Last year Joint List MK Ofer Kassif, the party’s only Jewish parliamentarian, called (see here for English) Yamina politician Ayelet Shaked “neo-Nazi scum,” Likud politician Miri Regev “repulsive gutter contamination,” and Prime Minister Netanyahu an “arch murderer,” and said that “the Palestinians are butchered and killed by the Israeli authorities… They are killed en masse on a daily basis.” Kassif has also called Chief of Staff Aviv Kochavi a “war criminal,” and Kassif’s current Knesset ally Avigdor Liberman “a descendant of Adolf.”
Who needs a BDS movement? We have the Gantz alliance.
In 2013 Joint List MK Heba Yazbak “glorified the terrorist Dalal Mughrabi,” who led the Coastal Road massacre in 1978. In 2015 she called Samir Kuntar, who in 1979 shot Danny Haran to death and then smashed his four-year-old daughter’s skull on seaside rocks with his rifle butt, “a martyr and a fighter.” In 2017 she posted a video glorifying Basil al-Araj, head of a terror gang that was planning attacks, and wrote that “the resistance has not ended, it will continue forever.”
In 2016 Joint List MK Yousef Jabareen said in an interview to the Knesset channel that “I am not going to condemn the murder of the Henkin family, I am not going to dance to the government’s tune.” In 2015 Rabbi Eitam Henkin and his wife Na’ama Henkin were shot and killed in their car in the West Bank, with their four children in the car.
Questions for supporters of Blue and White, Yisrael Beiteinu, and Labor-Meretz:
Is the Joint List all right with you?
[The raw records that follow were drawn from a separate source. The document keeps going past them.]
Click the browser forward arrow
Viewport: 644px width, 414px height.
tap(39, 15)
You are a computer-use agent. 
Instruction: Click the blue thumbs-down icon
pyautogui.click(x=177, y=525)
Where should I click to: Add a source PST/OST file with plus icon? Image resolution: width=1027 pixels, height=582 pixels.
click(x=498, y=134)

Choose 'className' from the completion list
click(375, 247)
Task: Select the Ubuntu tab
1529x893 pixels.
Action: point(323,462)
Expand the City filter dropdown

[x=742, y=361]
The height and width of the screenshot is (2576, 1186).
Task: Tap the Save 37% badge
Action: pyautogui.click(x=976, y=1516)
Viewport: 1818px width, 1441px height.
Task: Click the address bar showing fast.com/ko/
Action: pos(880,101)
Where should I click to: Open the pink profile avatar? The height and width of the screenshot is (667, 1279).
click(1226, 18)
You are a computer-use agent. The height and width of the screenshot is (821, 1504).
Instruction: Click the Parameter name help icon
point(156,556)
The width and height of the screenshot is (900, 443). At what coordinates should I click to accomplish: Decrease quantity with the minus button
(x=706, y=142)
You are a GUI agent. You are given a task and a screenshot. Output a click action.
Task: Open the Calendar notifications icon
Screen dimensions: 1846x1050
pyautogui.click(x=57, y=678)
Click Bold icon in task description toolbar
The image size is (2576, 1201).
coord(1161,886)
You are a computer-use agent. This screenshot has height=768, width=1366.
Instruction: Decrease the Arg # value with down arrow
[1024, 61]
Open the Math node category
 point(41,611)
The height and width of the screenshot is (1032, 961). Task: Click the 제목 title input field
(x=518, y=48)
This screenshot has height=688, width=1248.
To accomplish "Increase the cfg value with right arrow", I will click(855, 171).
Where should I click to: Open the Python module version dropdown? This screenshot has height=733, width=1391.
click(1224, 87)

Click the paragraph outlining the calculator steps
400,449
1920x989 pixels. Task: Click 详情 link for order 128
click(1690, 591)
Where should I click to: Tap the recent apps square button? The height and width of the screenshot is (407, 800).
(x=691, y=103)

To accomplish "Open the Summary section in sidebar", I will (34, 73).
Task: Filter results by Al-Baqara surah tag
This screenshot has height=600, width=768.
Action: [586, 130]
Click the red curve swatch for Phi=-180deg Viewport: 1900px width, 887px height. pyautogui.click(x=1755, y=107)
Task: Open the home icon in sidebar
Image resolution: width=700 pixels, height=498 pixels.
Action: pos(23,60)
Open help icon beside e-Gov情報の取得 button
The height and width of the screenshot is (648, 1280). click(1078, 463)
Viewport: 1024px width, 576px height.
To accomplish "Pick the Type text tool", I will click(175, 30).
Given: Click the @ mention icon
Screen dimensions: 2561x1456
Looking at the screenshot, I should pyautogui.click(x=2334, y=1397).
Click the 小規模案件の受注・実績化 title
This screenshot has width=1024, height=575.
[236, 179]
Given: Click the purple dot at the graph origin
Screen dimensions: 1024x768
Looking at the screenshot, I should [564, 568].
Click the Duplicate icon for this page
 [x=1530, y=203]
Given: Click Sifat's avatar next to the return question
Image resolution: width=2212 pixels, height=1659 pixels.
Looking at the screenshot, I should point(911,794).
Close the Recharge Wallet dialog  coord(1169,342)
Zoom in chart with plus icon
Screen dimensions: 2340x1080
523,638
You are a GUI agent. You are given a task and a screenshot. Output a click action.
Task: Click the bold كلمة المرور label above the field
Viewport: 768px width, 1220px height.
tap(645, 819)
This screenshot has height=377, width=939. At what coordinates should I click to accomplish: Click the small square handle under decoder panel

Do you see it as a legitimate political ally?
Is there any other legislature in the world that includes such a party?
Are opposition to Israel’s existence and glorification of terror acceptable stances in the Israeli discourse?
If your answers are no, maybe it’s time to rescind—or at least threaten to rescind—your support for supposedly Zionist parties that strike a partnership with the Joint List.
If your answers are yes, it’s hard to understand.